■ WHAT THIS TASK INVOLVES ■
Repeat back the entries that follow, keeping every word as it is.

Stored items:
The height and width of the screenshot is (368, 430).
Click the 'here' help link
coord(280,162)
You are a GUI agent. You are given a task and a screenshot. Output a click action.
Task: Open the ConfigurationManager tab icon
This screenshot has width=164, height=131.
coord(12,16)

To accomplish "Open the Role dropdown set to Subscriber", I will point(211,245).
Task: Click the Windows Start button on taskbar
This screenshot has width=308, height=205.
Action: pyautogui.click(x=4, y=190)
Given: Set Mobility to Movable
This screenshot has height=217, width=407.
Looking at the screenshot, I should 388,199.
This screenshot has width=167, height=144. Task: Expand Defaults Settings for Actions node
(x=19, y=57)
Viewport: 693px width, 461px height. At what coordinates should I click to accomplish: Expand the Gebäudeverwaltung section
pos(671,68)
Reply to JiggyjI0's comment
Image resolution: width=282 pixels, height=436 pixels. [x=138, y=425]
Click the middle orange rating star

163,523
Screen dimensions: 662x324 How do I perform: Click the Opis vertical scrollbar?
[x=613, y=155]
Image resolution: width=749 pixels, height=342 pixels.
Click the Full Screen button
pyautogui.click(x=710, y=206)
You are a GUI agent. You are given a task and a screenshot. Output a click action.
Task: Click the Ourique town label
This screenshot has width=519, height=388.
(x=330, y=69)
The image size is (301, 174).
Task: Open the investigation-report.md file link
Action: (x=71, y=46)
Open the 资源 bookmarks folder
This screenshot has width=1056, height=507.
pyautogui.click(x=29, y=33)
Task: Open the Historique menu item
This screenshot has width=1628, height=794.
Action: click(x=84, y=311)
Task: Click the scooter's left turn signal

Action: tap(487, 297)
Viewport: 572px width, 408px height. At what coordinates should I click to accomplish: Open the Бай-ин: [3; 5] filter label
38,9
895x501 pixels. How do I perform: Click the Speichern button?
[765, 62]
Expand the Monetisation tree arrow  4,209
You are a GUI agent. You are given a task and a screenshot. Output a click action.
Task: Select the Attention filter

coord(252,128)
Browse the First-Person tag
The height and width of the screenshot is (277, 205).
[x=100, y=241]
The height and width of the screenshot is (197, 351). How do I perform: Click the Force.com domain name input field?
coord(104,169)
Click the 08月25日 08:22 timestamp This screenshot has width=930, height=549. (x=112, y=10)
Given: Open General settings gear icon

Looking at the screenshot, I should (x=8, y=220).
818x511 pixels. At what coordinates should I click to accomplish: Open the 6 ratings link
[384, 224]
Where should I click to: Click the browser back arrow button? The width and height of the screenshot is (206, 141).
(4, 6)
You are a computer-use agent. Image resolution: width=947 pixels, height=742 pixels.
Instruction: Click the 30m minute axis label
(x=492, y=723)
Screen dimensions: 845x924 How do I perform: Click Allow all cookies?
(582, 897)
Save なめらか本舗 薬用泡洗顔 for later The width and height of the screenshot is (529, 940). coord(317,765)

■ RESULT OF THIS TASK ■
The height and width of the screenshot is (368, 430).
Click the 'here' help link
coord(280,162)
You are a GUI agent. You are given a task and a screenshot. Output a click action.
Task: Open the ConfigurationManager tab icon
This screenshot has width=164, height=131.
coord(12,16)

To accomplish "Open the Role dropdown set to Subscriber", I will point(211,245).
Task: Click the Windows Start button on taskbar
This screenshot has width=308, height=205.
Action: pyautogui.click(x=4, y=190)
Given: Set Mobility to Movable
This screenshot has height=217, width=407.
Looking at the screenshot, I should 388,199.
This screenshot has width=167, height=144. Task: Expand Defaults Settings for Actions node
(x=19, y=57)
Viewport: 693px width, 461px height. At what coordinates should I click to accomplish: Expand the Gebäudeverwaltung section
pos(671,68)
Reply to JiggyjI0's comment
Image resolution: width=282 pixels, height=436 pixels. [x=138, y=425]
Click the middle orange rating star

163,523
Screen dimensions: 662x324 How do I perform: Click the Opis vertical scrollbar?
[x=613, y=155]
Image resolution: width=749 pixels, height=342 pixels.
Click the Full Screen button
pyautogui.click(x=710, y=206)
You are a GUI agent. You are given a task and a screenshot. Output a click action.
Task: Click the Ourique town label
This screenshot has width=519, height=388.
(x=330, y=69)
The image size is (301, 174).
Task: Open the investigation-report.md file link
Action: (x=71, y=46)
Open the 资源 bookmarks folder
This screenshot has width=1056, height=507.
pyautogui.click(x=29, y=33)
Task: Open the Historique menu item
This screenshot has width=1628, height=794.
Action: click(x=84, y=311)
Task: Click the scooter's left turn signal

Action: tap(487, 297)
Viewport: 572px width, 408px height. At what coordinates should I click to accomplish: Open the Бай-ин: [3; 5] filter label
38,9
895x501 pixels. How do I perform: Click the Speichern button?
[765, 62]
Expand the Monetisation tree arrow  4,209
You are a GUI agent. You are given a task and a screenshot. Output a click action.
Task: Select the Attention filter

coord(252,128)
Browse the First-Person tag
The height and width of the screenshot is (277, 205).
[x=100, y=241]
The height and width of the screenshot is (197, 351). How do I perform: Click the Force.com domain name input field?
coord(104,169)
Click the 08月25日 08:22 timestamp This screenshot has width=930, height=549. (x=112, y=10)
Given: Open General settings gear icon

Looking at the screenshot, I should (x=8, y=220).
818x511 pixels. At what coordinates should I click to accomplish: Open the 6 ratings link
[384, 224]
Where should I click to: Click the browser back arrow button? The width and height of the screenshot is (206, 141).
(4, 6)
You are a computer-use agent. Image resolution: width=947 pixels, height=742 pixels.
Instruction: Click the 30m minute axis label
(x=492, y=723)
Screen dimensions: 845x924 How do I perform: Click Allow all cookies?
(582, 897)
Save なめらか本舗 薬用泡洗顔 for later The width and height of the screenshot is (529, 940). coord(317,765)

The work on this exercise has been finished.